02 Og Presence
Jupyter notebook from the Subsurface Bacillota_B Specialization project.
NB02 — Genome × eggNOG OG Presence Matrix¶
Goal: For each cohort genome (10 anchor + 62 baseline = 72), pull its gene clusters via gene + gene_genecluster_junction, map each cluster to its eggNOG_OGs annotation, parse the hierarchical OG string to extract the Firmicutes-level OG (eggNOG tax_id 1239 — the cross-species orthology surrogate appropriate for within-Bacillota_B comparisons; bacteria-level is too coarse, family-level varies in resolution per organism). Aggregate to a sparse genome × og_id boolean matrix.
Inputs: data/cohort_assignments.tsv, kbase_ke_pangenome.{gene, gene_genecluster_junction, eggnog_mapper_annotations}.

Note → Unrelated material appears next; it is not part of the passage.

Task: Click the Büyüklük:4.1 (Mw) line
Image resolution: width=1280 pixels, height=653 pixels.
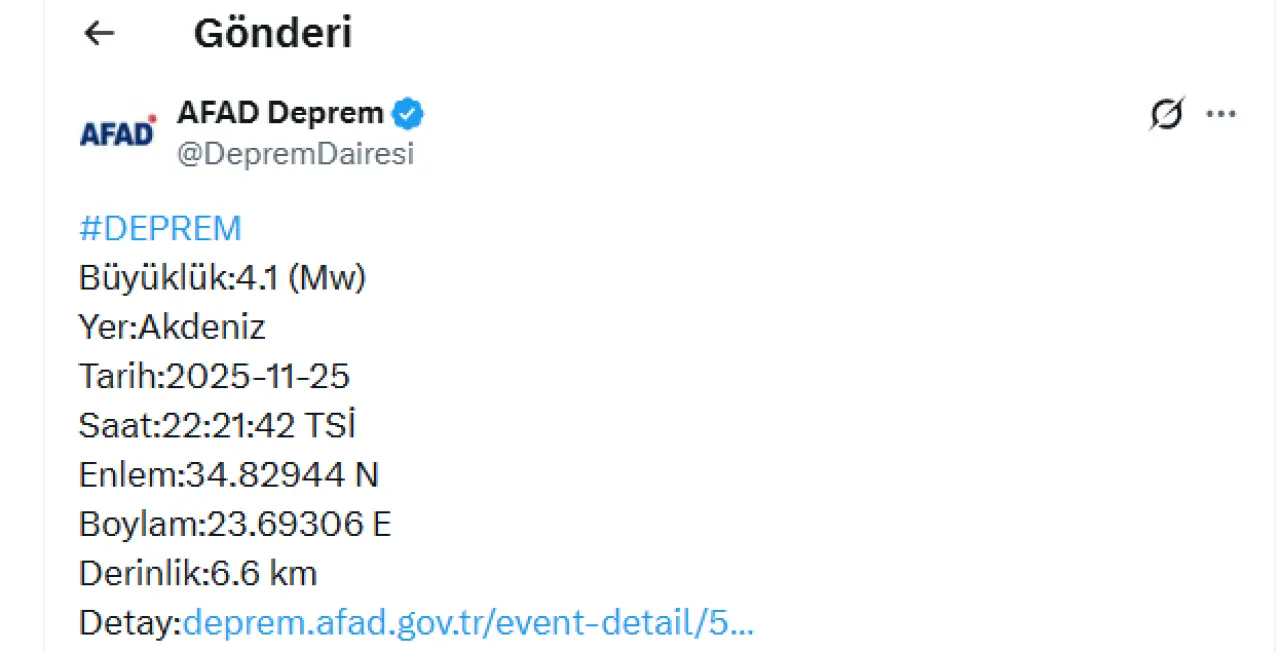Action: [222, 278]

Output: data/cohort_og_presence.parquet — long format (genome_id, og_id) pairs, plus a per-genome metadata join.
from pathlib import Path
import re
import pandas as pd
from pyspark.sql import functions as F
try:
spark
except NameError:
from berdl_notebook_utils.setup_spark_session import get_spark_session
spark = get_spark_session()
DATA_DIR = Path('../data')
cohort = pd.read_csv(DATA_DIR / 'cohort_assignments.tsv', sep='\t')
cohort_genomes = cohort['genome_id'].dropna().unique().tolist()
print(f'cohort: {len(cohort_genomes)} genomes')
cohort: 72 genomes
1. genome → cluster (BROADCAST temp view of cohort genomes)¶
The performance pattern from docs/pitfalls.md (cofitness_coinheritance lesson): create a small temp view of cohort genome IDs and rely on Spark's broadcast for the join into the 1B-row gene + junction tables.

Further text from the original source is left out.